» **WORK TO COMPLETE**
Return exactly these lines and no others: the one containing "Go to next page with right chevron" and all that follow it to the end of the listing below.

» **RECORDS FOR THIS EXERCISE**
####
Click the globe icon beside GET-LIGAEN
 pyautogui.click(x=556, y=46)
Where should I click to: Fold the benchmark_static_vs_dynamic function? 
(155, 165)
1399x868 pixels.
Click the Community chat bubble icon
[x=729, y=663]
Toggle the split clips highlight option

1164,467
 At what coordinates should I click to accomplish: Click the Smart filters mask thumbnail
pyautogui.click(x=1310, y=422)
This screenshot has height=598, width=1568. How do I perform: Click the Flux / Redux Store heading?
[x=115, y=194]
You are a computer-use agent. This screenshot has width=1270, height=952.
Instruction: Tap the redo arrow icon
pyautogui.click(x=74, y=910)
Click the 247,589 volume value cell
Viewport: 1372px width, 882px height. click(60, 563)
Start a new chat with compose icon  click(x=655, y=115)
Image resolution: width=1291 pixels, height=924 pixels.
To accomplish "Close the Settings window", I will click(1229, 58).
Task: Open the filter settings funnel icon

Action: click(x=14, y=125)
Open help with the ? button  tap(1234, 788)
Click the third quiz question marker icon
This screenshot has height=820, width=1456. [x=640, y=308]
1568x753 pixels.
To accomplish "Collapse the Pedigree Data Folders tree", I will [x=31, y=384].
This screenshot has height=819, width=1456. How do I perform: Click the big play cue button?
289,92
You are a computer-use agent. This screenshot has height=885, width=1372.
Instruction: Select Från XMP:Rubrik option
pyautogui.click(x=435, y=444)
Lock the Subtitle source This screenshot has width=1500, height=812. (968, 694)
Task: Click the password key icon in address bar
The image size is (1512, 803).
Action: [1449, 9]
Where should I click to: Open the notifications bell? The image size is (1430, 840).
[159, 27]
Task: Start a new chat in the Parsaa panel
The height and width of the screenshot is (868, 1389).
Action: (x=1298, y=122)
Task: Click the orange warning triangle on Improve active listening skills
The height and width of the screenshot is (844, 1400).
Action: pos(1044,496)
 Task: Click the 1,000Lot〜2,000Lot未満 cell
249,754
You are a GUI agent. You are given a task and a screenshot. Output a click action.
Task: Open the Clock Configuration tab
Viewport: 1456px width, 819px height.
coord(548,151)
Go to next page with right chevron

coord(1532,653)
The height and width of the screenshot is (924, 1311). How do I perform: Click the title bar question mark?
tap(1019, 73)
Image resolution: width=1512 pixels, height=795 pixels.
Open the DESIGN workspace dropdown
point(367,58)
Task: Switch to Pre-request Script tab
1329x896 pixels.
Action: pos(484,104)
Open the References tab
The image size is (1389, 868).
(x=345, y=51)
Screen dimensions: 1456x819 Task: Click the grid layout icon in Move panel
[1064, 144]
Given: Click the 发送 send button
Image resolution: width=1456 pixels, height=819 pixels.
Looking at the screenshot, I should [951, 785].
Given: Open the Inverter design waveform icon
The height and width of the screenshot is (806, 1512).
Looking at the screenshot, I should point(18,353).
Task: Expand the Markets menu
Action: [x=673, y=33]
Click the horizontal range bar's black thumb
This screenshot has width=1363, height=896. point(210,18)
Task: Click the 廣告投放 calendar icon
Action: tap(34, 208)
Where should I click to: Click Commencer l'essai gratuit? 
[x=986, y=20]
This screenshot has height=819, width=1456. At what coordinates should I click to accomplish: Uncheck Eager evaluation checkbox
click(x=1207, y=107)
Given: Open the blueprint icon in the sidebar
####
» **RESULT OF THE TASK**
Go to next page with right chevron

coord(1532,653)
The height and width of the screenshot is (924, 1311). How do I perform: Click the title bar question mark?
tap(1019, 73)
Image resolution: width=1512 pixels, height=795 pixels.
Open the DESIGN workspace dropdown
point(367,58)
Task: Switch to Pre-request Script tab
1329x896 pixels.
Action: pos(484,104)
Open the References tab
The image size is (1389, 868).
(x=345, y=51)
Screen dimensions: 1456x819 Task: Click the grid layout icon in Move panel
[1064, 144]
Given: Click the 发送 send button
Image resolution: width=1456 pixels, height=819 pixels.
Looking at the screenshot, I should [951, 785].
Given: Open the Inverter design waveform icon
The height and width of the screenshot is (806, 1512).
Looking at the screenshot, I should point(18,353).
Task: Expand the Markets menu
Action: [x=673, y=33]
Click the horizontal range bar's black thumb
This screenshot has width=1363, height=896. point(210,18)
Task: Click the 廣告投放 calendar icon
Action: tap(34, 208)
Where should I click to: Click Commencer l'essai gratuit? 
[x=986, y=20]
This screenshot has height=819, width=1456. At what coordinates should I click to accomplish: Uncheck Eager evaluation checkbox
click(x=1207, y=107)
Given: Open the blueprint icon in the sidebar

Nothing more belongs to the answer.